Between 1955 and 1968, he was a member of the administrative council of the broadcaster Norddeutscher Rundfunk. He also took a particular concern in refugees, founding the German Committee for Spanish Refugees in 1958.

==Later life==
In May 1968 Blachstein resigned from the Bundestag in order to take up an appointment as West Germany's ambassador to Yugoslavia. In June 1969 poor health forced him to retire from the position, however.

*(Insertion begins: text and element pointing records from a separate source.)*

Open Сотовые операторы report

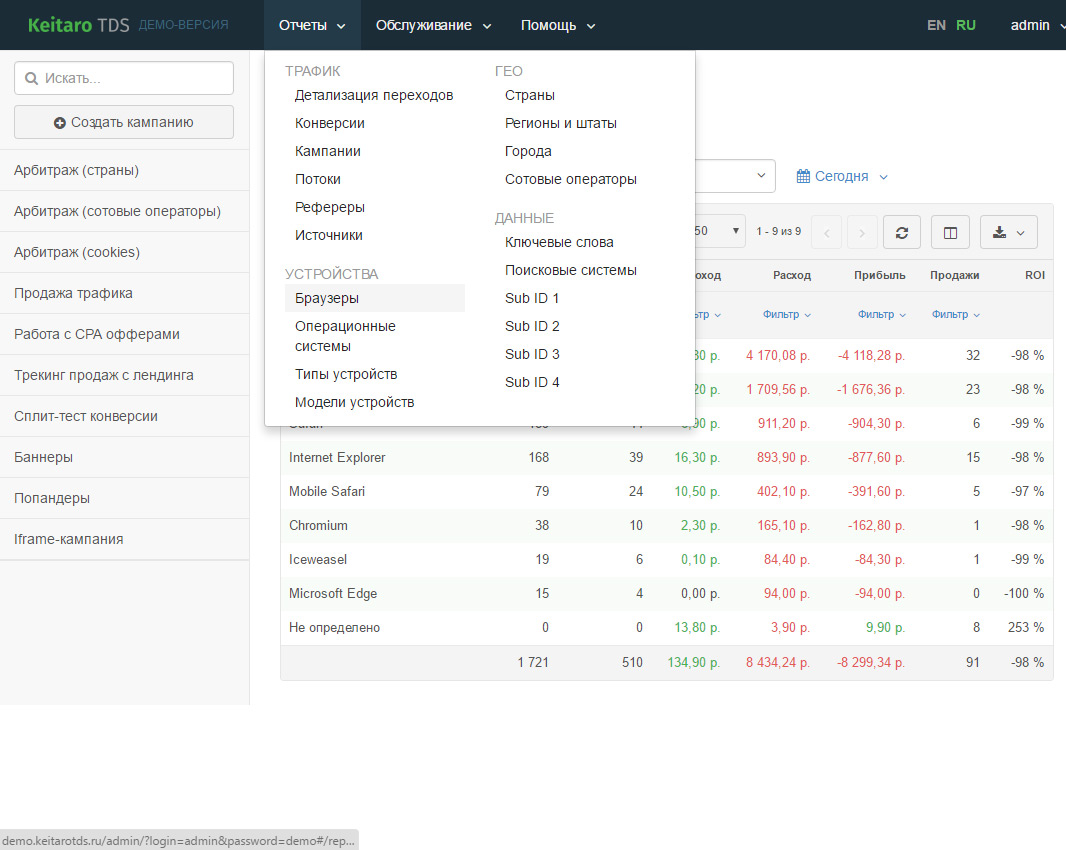(570, 179)
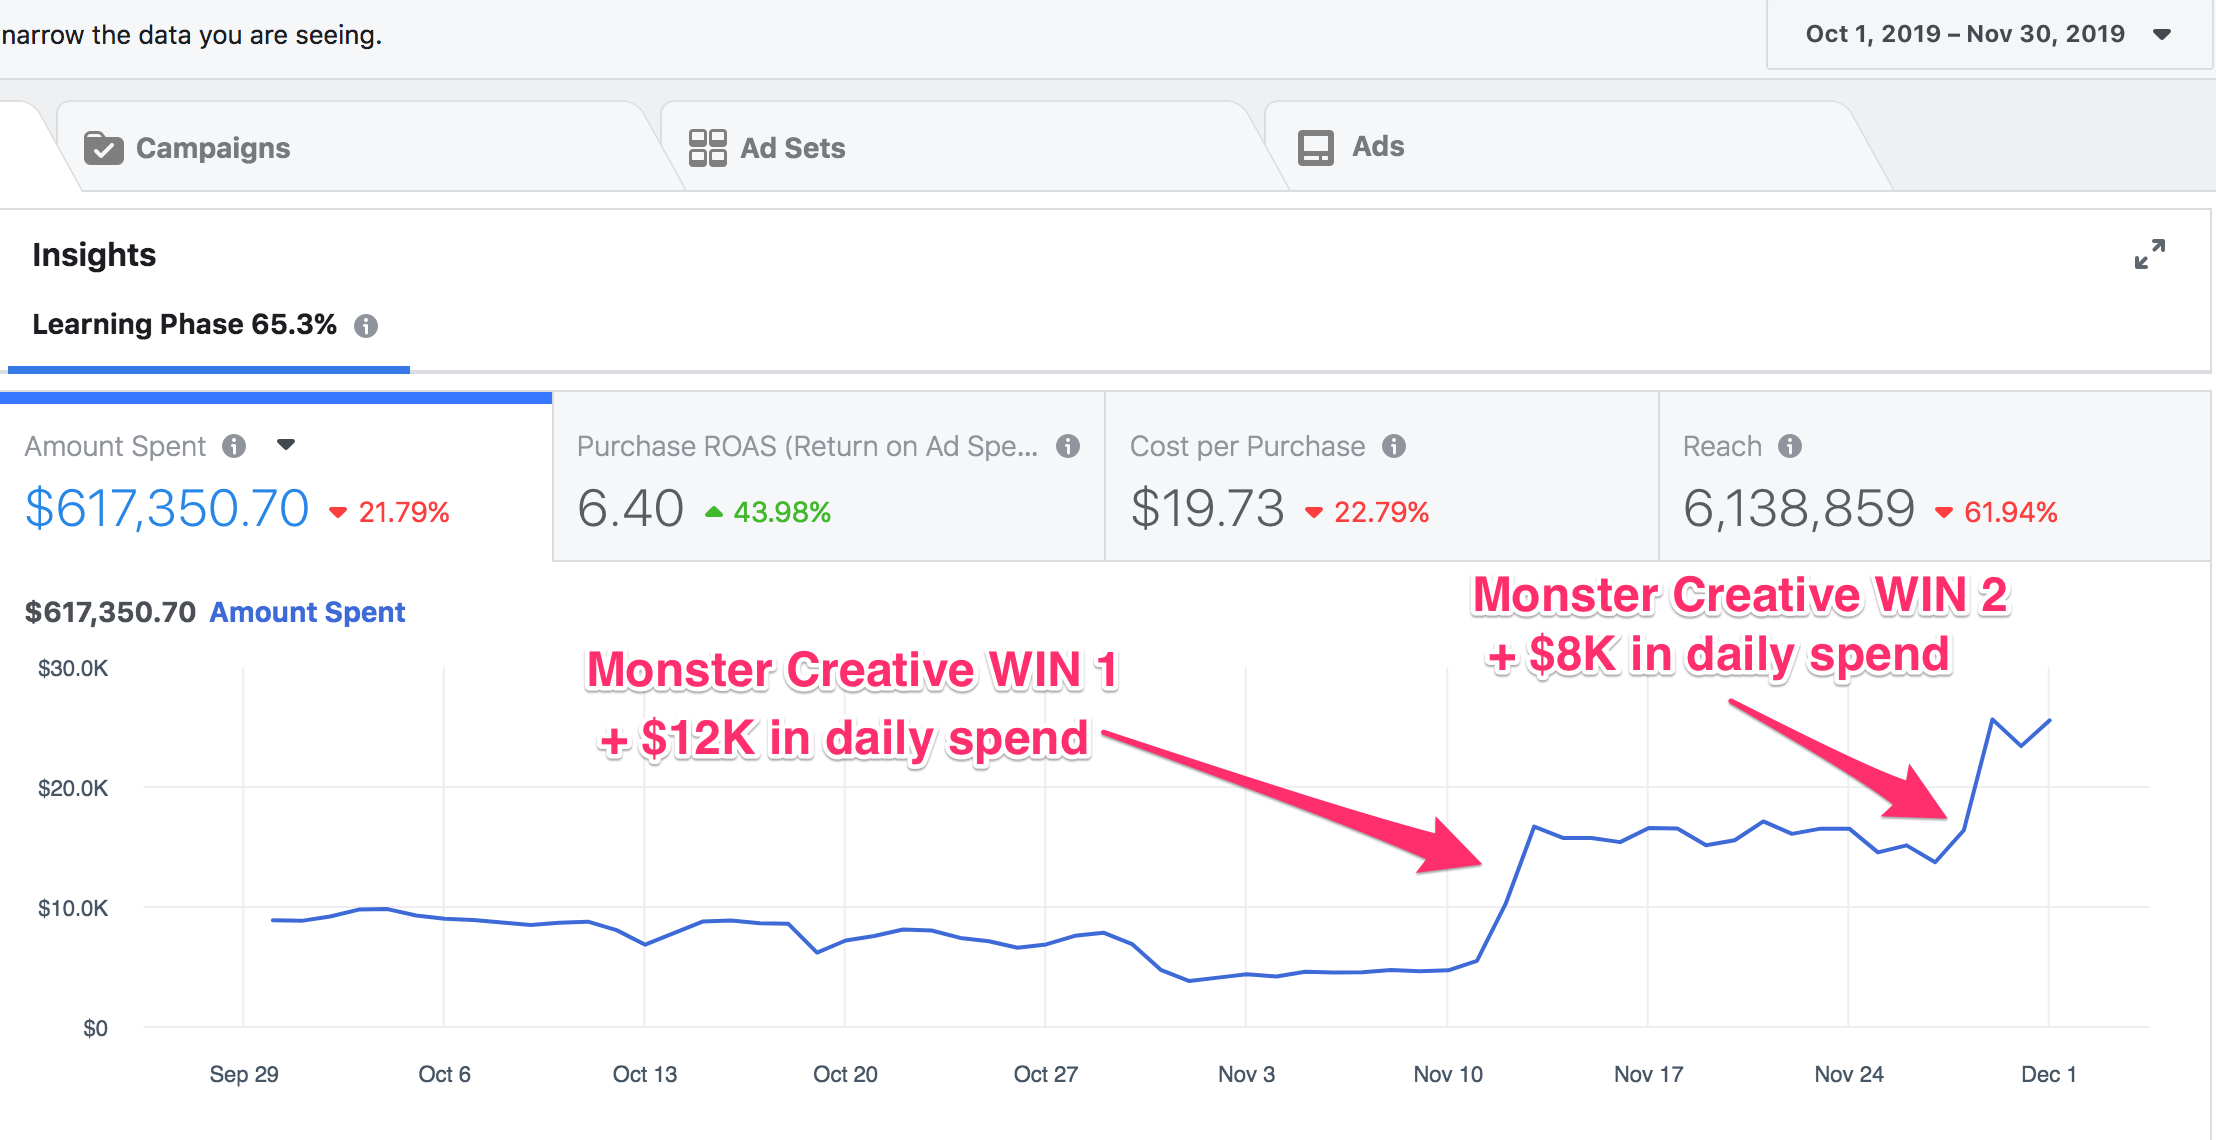Click Purchase ROAS info icon
Image resolution: width=2216 pixels, height=1140 pixels.
pos(1068,446)
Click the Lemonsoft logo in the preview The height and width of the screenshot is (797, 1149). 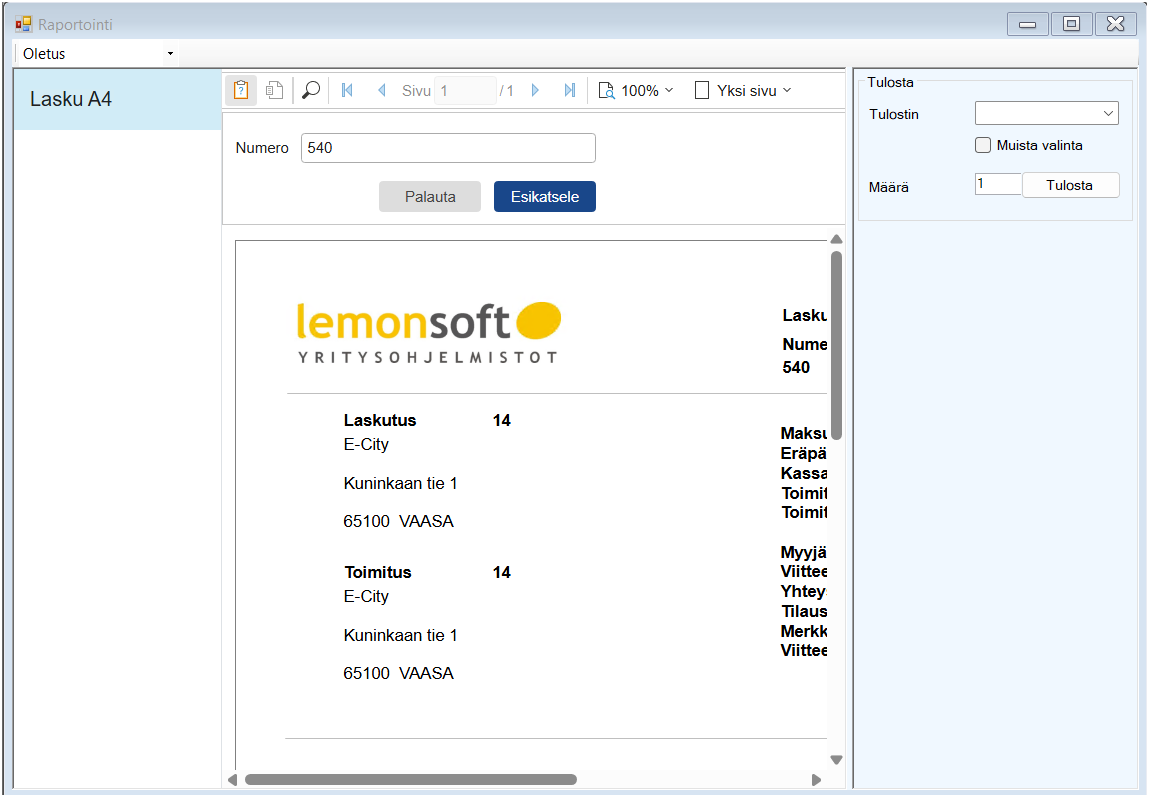click(x=429, y=331)
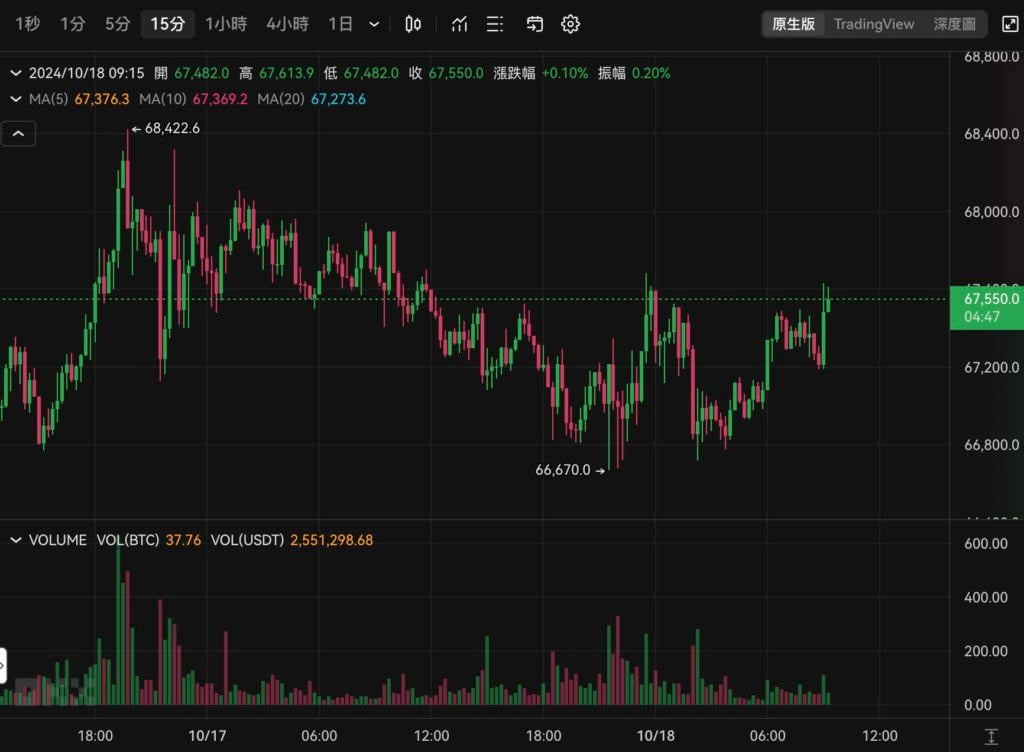
Task: Select the 1小時 interval
Action: [x=226, y=24]
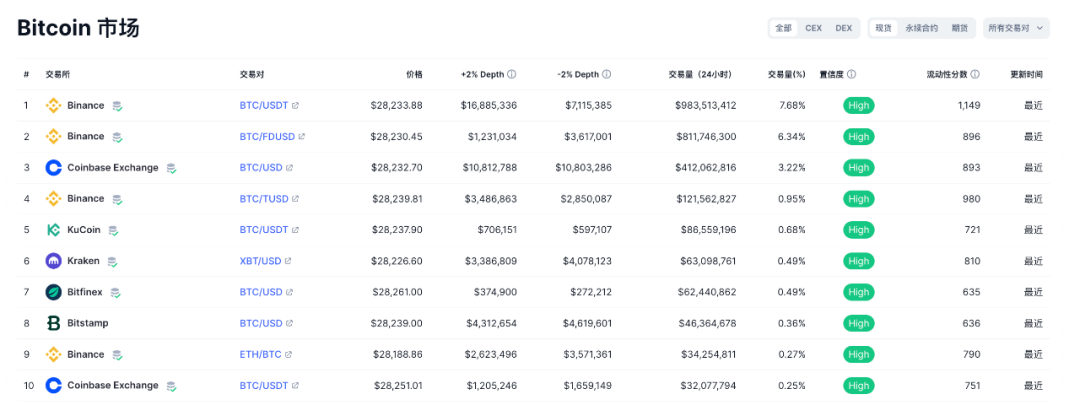This screenshot has width=1080, height=416.
Task: Switch to 永续合约 market type
Action: click(922, 28)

After a period of recuperation his health improved, and between 1970 and 1972 he found himself working directly for Willy Brandt, employed as an officer of the Government Press Service. After this, until his death of 4 October 1977, he again worked as a free-lance journalist.

== Personal life ==
Peter Blachstein seldom mentioned his family in public, or even privately with friends. He had a brother and a younger sister. Blachstein himself was a committed atheist who could never understand how a national government could simply decide who was Jewish and who was not: he robustly rejected the conflation of race and religion. He came from a humanist background. However, the German government under Adolf Hitler took a different view, and the identification of his family as Jewish placed them at increased risk when Nazi antisemitism became an underpinning of government policy. Blachstein's parents spotted the dangers in good time, and while Peter Blachstein remained in Europe his parents and his two siblings emigrated to the United States. From here they successfully rescued at least some of their assets from Germany, which a couple of years later would have been impossible. In the 1950s Blachstein began making regular visits across the Atlantic to see his family. His sister pursued a successful career as an academic. His brother took over the delicatessen that their parents had started. The brothers were not on particularly good terms: Peter Blachstein nevertheless liked to serve his friends "Blachstein delicacies" from the family shop, which he had brought back from his latest American trip ("Blachstein Gewürze, alle mitgebracht aus Amerika").

Peter Blachstein never married. His fiancée was killed, in barbaric circumstances under the Nazi regime.